I'm calm and peaceful, and thoughts of my Mom are not tinted with remorse or sadness. I'm experiencing a temporary upswing, and who knows how long it will last. But while I'm here, I might as well tell you another funny story, and hopefully you'll laugh along with me.
When I was in high school, my parents and I attended a cousin's wedding somewhere on Long Island. I didn't complain about being dragged away from my friends and other social obligations. Instead, I got all gussied up and looked forward to the fancy meal and free booze.
Of course, being a high school junior, I wasn't exactly drinking publicly. (Or legally for that matter.) So I had to be sneaky about it. I asked my Dad if he wanted a beer or a mixed drink, and then headed over to the bar where I personally had a little something before returning with his order. After the second time, he got wise to my scam and smiled at me. "Get me whatever you're getting," he said with a wink. Ah, my Dad was going to play along and not tell my Mom. Which was such a relief because not only did she NOT drink, she also frowned on anyone who DID drink, especially her youngest child.
Well, this bit of acknowledgement from my Dad empowered me to order Manhattans, gimlets, and other grown-up sounding cocktails. Some of the drinks I had never tasted before, and weddings with an open bar seemed like the perfect opportunity to experiment. If I didn't like it, I would simply leave it on the bar. If it tasted okay, I'd bring it back and share it with my Dad.
My last drink was a white Russian, and (for some stupid reason I can't remember) I asked the bartender to make it a strong one. I was on my way back to the table when my Mom came over to me from the dance floor. And she looked awfully thirsty. Eyeballing my drink, she asked me what is was. Because of its white-ish/brown-ish color, I blurted out that is was an iced coffee. My Mom grabbed it from my hand and drank the entire tumbler in two gulps. Uh oh. The jig was up.

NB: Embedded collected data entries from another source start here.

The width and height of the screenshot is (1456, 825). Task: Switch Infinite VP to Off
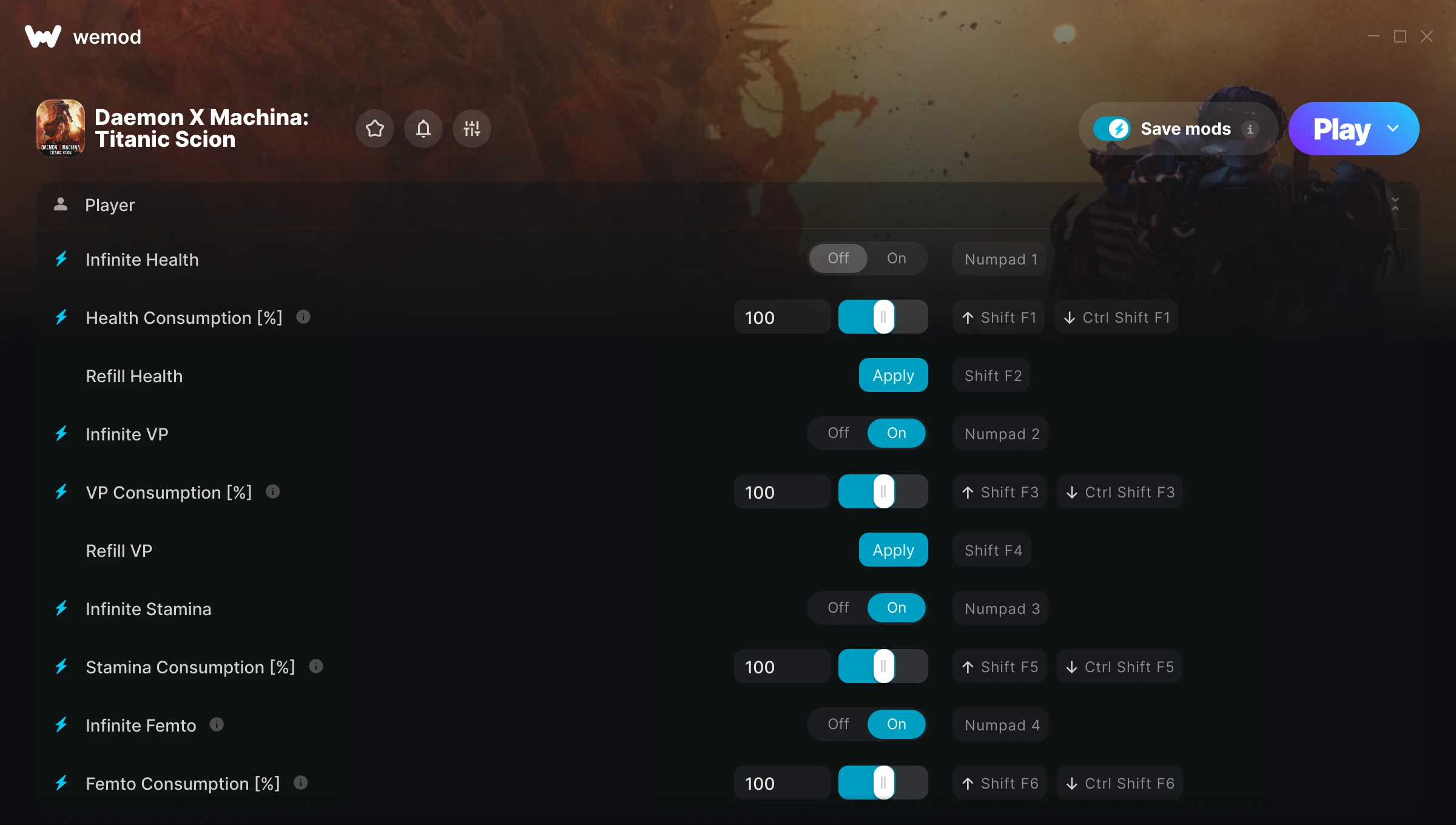tap(838, 433)
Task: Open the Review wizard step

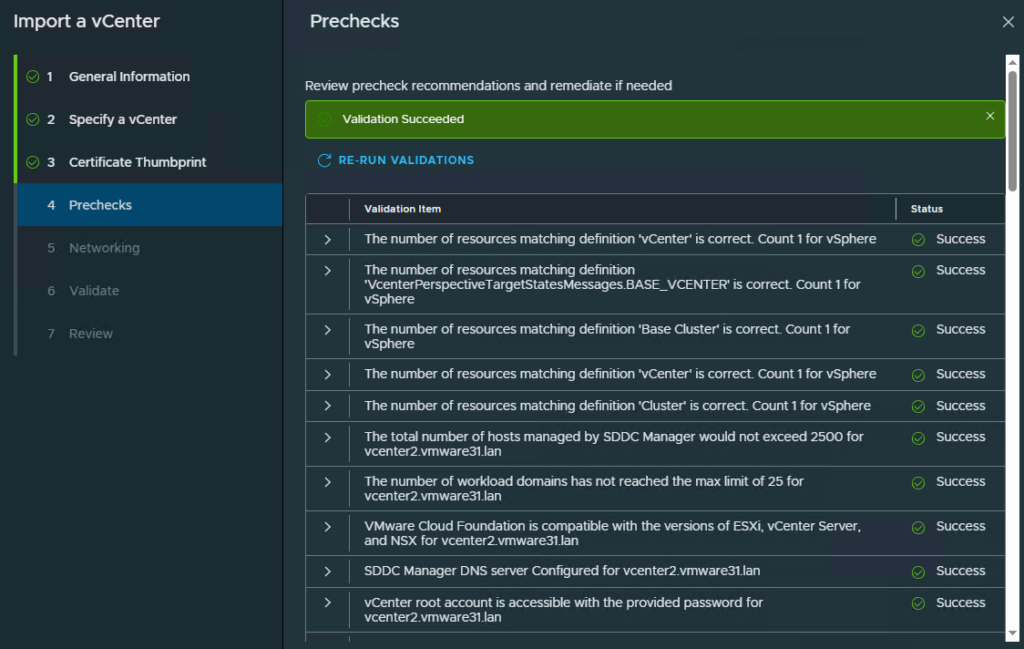Action: [x=90, y=334]
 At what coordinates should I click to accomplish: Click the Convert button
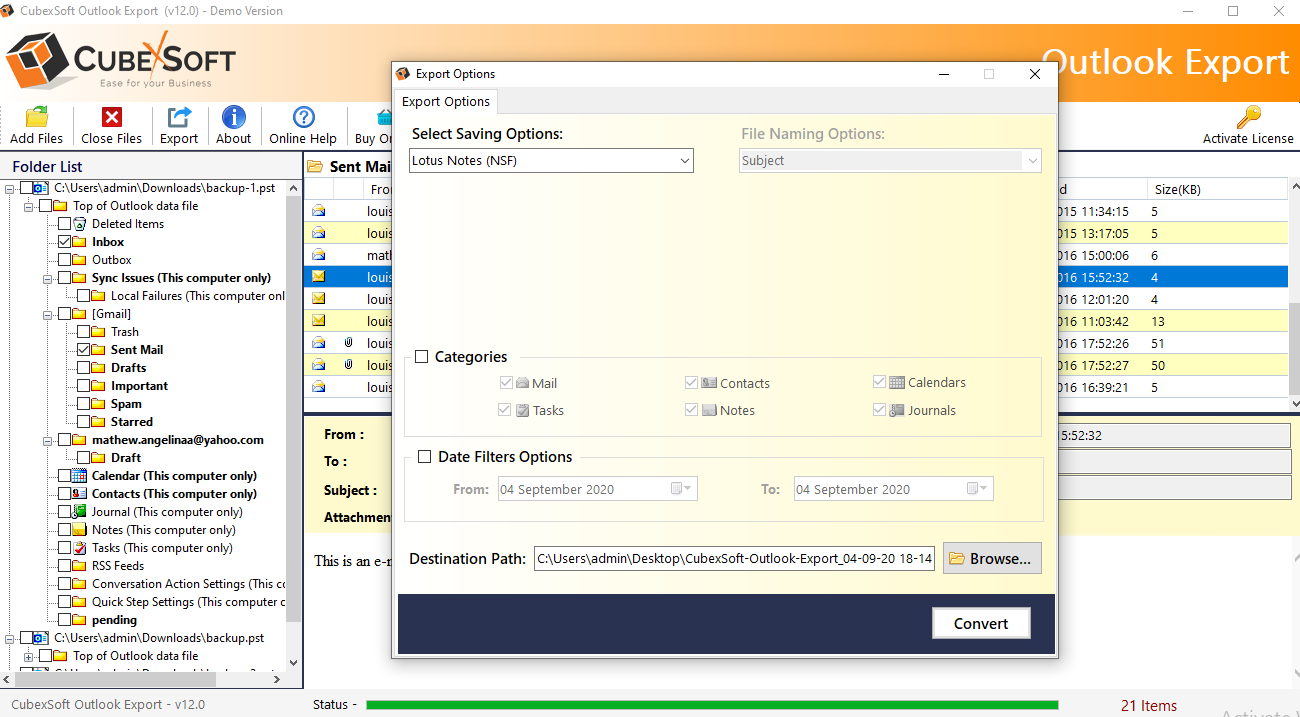coord(980,623)

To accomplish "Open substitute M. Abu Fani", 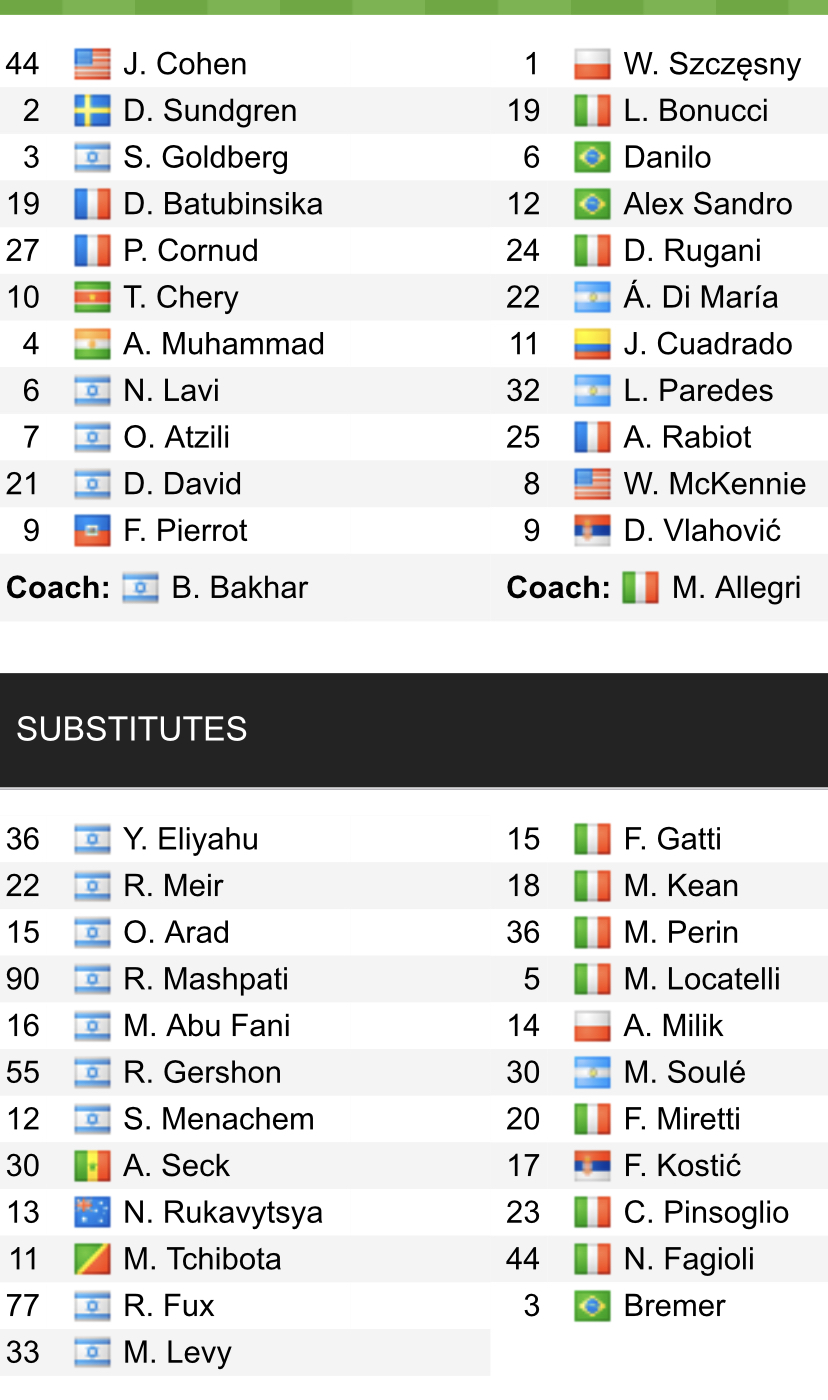I will tap(206, 1026).
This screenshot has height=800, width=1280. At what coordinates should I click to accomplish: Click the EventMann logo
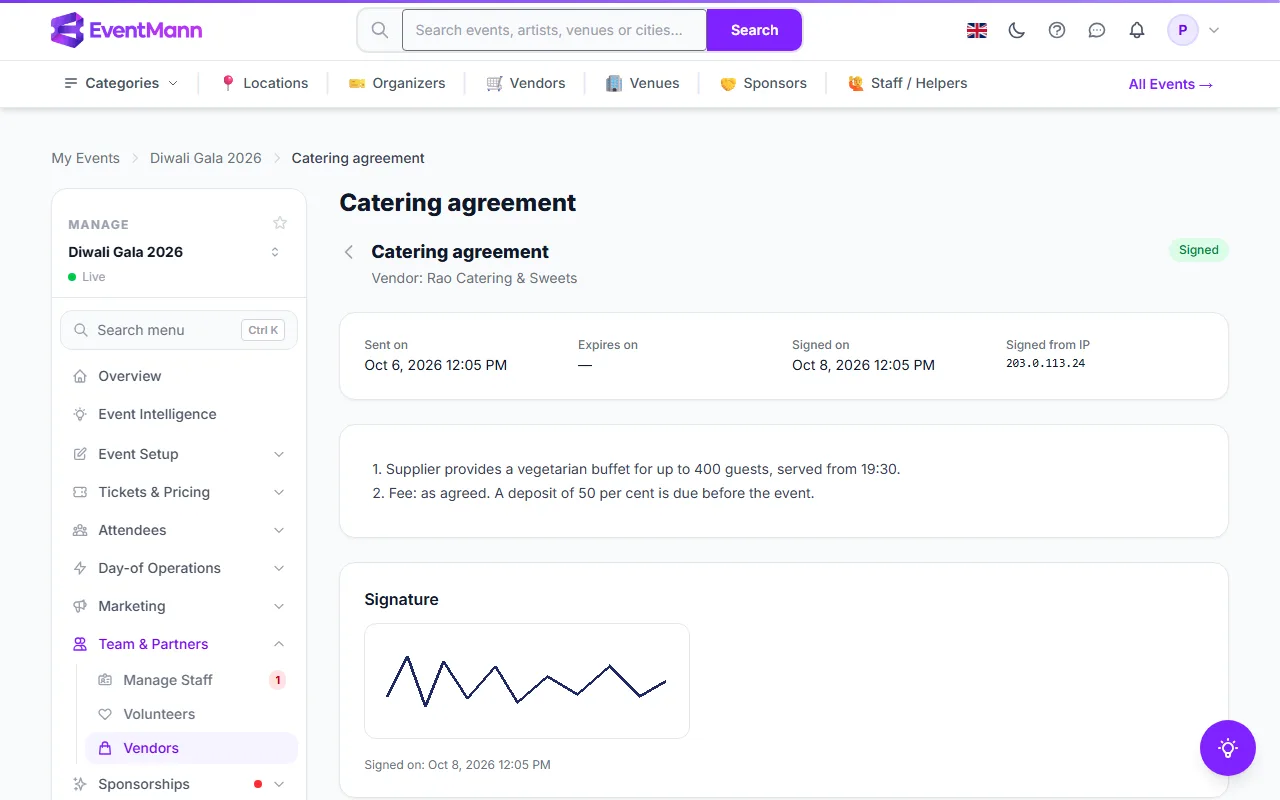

Though she caught me red-handed, she never said anything about this incident for almost twenty years. Mom broke her silence a few years ago. We were all together for our annual Christmas Eve party at my parents' apartment and I saw her drinking a glass of red wine. My jaw must have dropped considerably because she laughed at me. "What? Do you want some? It's fruit juice," she said dryly. And we finally talked about that wedding on Long Island and my "iced coffee" drink.
Which brings me back to me laying on the couch. Today I'll have my cold beer and remember how my Mom and I were able to laugh about something that seemed so contentious twenty years before. Time heals old wounds. And I'm hoping that if I'm given enough time I can look back at this period in my life and find some humor in the pain.